Look, I did my time. I grew up being Jewish and loving books which meant I went through the mandatory years of everyone I know recommending Holocaust books to me all the time. “Oh my gosh, you’re Jewish!” My classmates would say. “You should read Number the Stars!” One year, me and my sisters got a biography of Anne Frank for Channukah.

So I didn’t really want to revisit the YA Holocaust genre. But multiple people I know cite The Book Thief as their favorite book, so when I picked up a sweater I’d left at my friends’ house and found a copy underneath, I asked to borrow it.

“Sure, but it’s Leah’s. I borrowed it.” Coming from Becca, whose house I was at.

I told Leah I had her book. “Nah, that’s Becca’s. It’s a good book though.”

I guess it’s mine now.

The Book Thief is a terrific story, powerfully if inelegantly written. In case you live under a rock, it’s about a poor German girl whose family hides a Jewish man during World War II, and it’s told from the perspective of Death personified.

Maybe this is a side effect of peer editing four short stories a week for my fiction workshop, but I repeatedly found myself getting stuck in sentences like this one, which describes a man who stops whistling to yell at a child on the street: “It was then that any impression of serenity was violently interrupted, for his voice was brimming with rage”(53). For me, it felt that the story took a long time to build up speed, and almost 200 pages pass with childhood adventures and heavy foreboding before the main conflict starts, wen the protagonist’s family begins sheltering a Jewish man in their basement. Still, the narration is idiosyncratic enough to be satisfying and the childhood misadventures are charming. Zusak’s character descriptions shine: a central character is defined almost exclusively as

  1. being shaped like a wardrobe
  2. swearing a lot

and I loved it. She is vivid and neat and shows up tangibly on the page.

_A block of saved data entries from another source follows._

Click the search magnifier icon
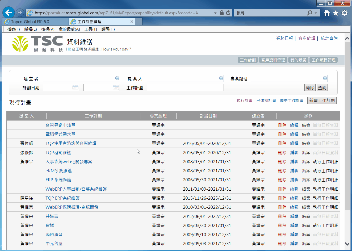Screen dimensions: 352x251 (309, 13)
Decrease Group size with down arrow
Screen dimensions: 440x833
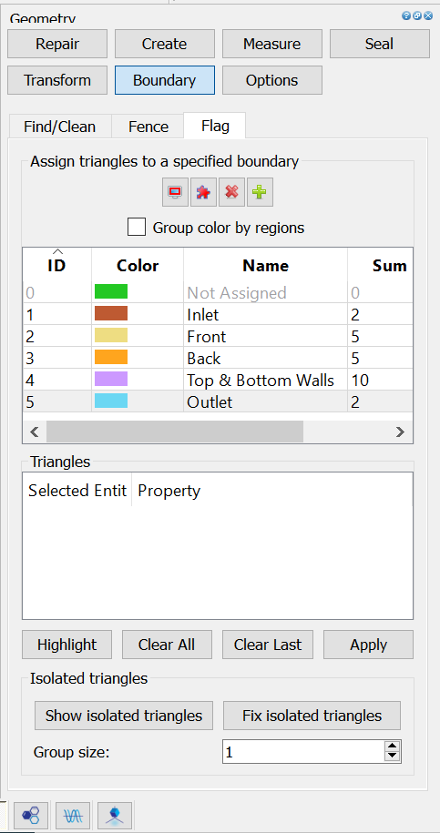coord(392,757)
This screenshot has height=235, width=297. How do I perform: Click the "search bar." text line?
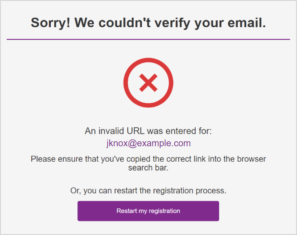(x=148, y=168)
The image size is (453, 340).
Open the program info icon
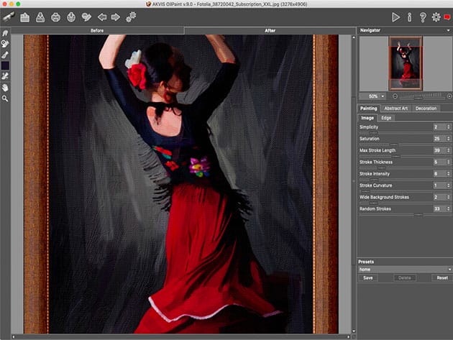409,17
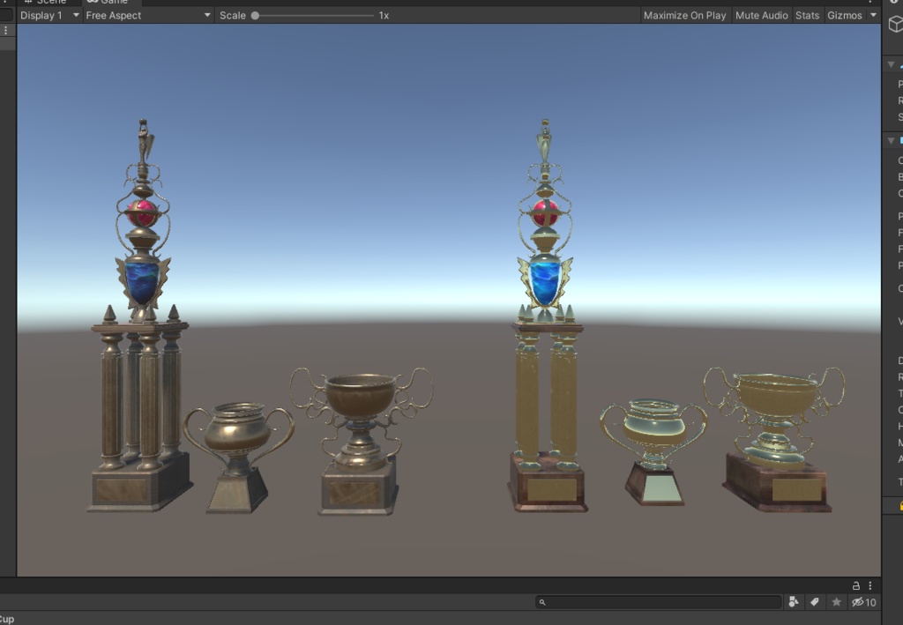Open the more options kebab menu icon

869,585
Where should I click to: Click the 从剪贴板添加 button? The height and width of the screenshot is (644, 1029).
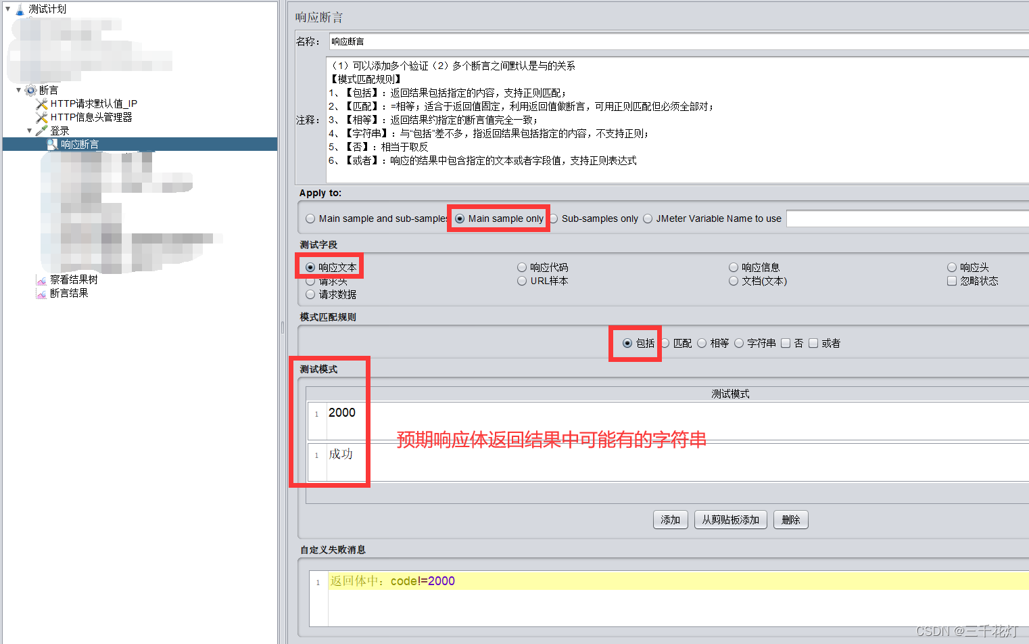click(730, 520)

Right now I’m feeling sort of stressed and stuck with my own writing. I’m reading so many of the short story greats right now–Barthelme, Saunders, Carver, Babel–and I feel them all mixing up in my head as these gorgeous untouchable paragons and it’s terrifying. In my workshop, it seems like I’m at a level of textual specificity (word choice, phrasing, descriptions) that’s beyond the average level of the class–definitely not to say that there aren’t better writers than me in there, but many of the stories I read for classmates had a lot of overwriting or obviousness or awkwardness in style. But I feel myself falling short on the story level. Obviously comparing myself to giants isn’t going to help my self  esteem, but I get criticism on my stories and I hear and agree with it but I don’t know how to punch things up to the next level, to improve my work, and keep it mine, keep what makes it good.

The Book Thief is a novel that bothered the would-be editor in me. There were phrases and sentences in here that stopped me up, like “their metallic eyes clashed like tin cans in the kitchen”(104), that made me want to get out a pencil and write in margin notes.

And The Book Thief is a novel that made me cry. Part of that was because of me, and not Zusak, but I wouldn’t have cried reading a phone book or a Barthelme short story and I cried, on my couch, finishing The Book Thief. And so if I’m learning from what I’m reading, what I learned then is that something can be imperfect, or bother me aesthetically, can have break rules of cliche-avoiding and succinctness, and still be great. And I think that’s something I needed to learn.